The Hybrid Handler pattern
type Handler interface {
Handle(
ctx context.Context,
message Message,
returnResult ReturnResultFunc,
) error
type ReturnResultFunc func(ctx context.Context, result Result) error
The key to addressing these challenges lies in an interface method that provides a callback parameter returnResult
for returning the result, which allows the implementation of the interface to be either a synchronous pure computation or an asynchronous IO operation without introducing much overhead.
Is it just a function with a callback?
Yes, at first glance, it might look not only trivial but also unidiomatic in Go, but looking closely, we will find that it is a simple and natural solution to the problem at hand and makes a lot of sense.
The new processor
With the Handler
interface above, the Processor
can be re-implemented as below.
On arrival of each result, the output can decrement a counter atomically to determine if it’s ready to be sent downstream.

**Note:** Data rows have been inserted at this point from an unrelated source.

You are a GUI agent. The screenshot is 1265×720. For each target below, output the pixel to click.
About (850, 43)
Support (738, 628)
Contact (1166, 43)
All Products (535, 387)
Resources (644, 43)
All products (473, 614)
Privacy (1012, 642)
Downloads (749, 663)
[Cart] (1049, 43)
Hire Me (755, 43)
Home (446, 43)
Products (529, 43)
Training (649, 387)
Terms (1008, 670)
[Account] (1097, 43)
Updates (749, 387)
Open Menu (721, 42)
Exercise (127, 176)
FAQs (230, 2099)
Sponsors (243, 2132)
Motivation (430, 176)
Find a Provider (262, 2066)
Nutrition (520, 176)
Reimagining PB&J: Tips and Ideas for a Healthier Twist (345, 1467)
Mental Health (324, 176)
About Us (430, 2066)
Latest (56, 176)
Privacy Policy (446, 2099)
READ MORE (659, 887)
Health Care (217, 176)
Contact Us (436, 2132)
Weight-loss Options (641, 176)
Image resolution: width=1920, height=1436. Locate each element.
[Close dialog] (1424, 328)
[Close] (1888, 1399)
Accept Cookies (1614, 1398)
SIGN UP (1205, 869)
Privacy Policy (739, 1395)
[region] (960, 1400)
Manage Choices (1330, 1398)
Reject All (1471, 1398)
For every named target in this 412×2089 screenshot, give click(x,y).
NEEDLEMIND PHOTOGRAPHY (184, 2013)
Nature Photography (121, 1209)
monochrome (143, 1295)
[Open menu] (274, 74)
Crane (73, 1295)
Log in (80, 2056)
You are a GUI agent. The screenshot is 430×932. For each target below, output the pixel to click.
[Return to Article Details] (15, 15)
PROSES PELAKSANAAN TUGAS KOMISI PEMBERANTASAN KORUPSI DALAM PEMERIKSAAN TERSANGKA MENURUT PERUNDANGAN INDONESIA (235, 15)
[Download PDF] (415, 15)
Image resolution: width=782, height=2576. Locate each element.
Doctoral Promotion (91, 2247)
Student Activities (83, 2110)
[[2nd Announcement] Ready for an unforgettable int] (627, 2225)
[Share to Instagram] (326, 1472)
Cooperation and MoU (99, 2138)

This operation adds much less overhead than the brute force way of adding many goroutines.
type Processor struct {
handlers Handler
}
type Output struct {
handlerCount int64
processor *Processor
}
func (p *Processor) NewOutput(handlerCount int) *Output {
return &Output{
HandlerCount: handlerCount,
processor: p,
}
}
func (p *Processor) ProcessMessage(ctx context.Context, message Message) error {
output := p.NewOutput(len(p.handlers))
for _, handler := range p.handlers {
result, err := handler.Handle(ctx, message, output.Add)
if err != nil {
return err
}
}
return nil
}
func (o *Output) Add(ctx context.Context, result Result) error
// add the result to the output
// ......
// check if it's the result of the the last handler
if atomic.AddInt64(&h.row.pendingCategories, -1) > 0 {
return nil // not the last one
}
// is the last one
return p.processor.SendOutput(o)
}
Synchronous handlers
It is almost trivial to write an adapter from any synchronous handler to the Handler
interface above, and the overhead is just one extra interface method call.
type SyncHandler interface {
Handle(ctx context.Context, message Message) (Result, error)
}
type SyncHandlerAdapter struct {
syncHandler SyncHandler
}
func (a SyncHandlerAdapter) Handle(
ctx context.Context,
message Message,
returnResult ReturnResultFunc,
) error {
result, err := a.syncHandler.Handle(ctx, message)
if err != nil {
return err
}
return returnResult(ctx, result)
}
Asynchronous handlers
There are various techniques to wrap a remote procedure call in an asynchronous handler efficiently, e.g. a batch or a streaming API. I do not intend to cover the details here, but regardless of the implementations, the Handler
interface allows the Handle method to return immediately without blocking the processing of the next message while a background goroutine can send the result back with the returnResult
callback function when the result is ready later.
A hybrid handler is also possible, returning the result immediately for some inputs while doing it asynchronously for others.
We might need to pay more attention to the error handling in the asynchronous handlers. The handler must ensure a result is returned so that the output can decrement the count correctly. So one possible way is to embed the error in the result to be passed back.
Conclusion
In conclusion, the Hybrid Handler pattern allows synchronous and asynchronous handlers to coexist without incurring significant overhead, resulting in improved CPU utilization and reduced complexity. By implementing the Hybrid Handler pattern, developers can optimize performance in high-performance computing systems while maintaining the flexibility to handle various types of workloads.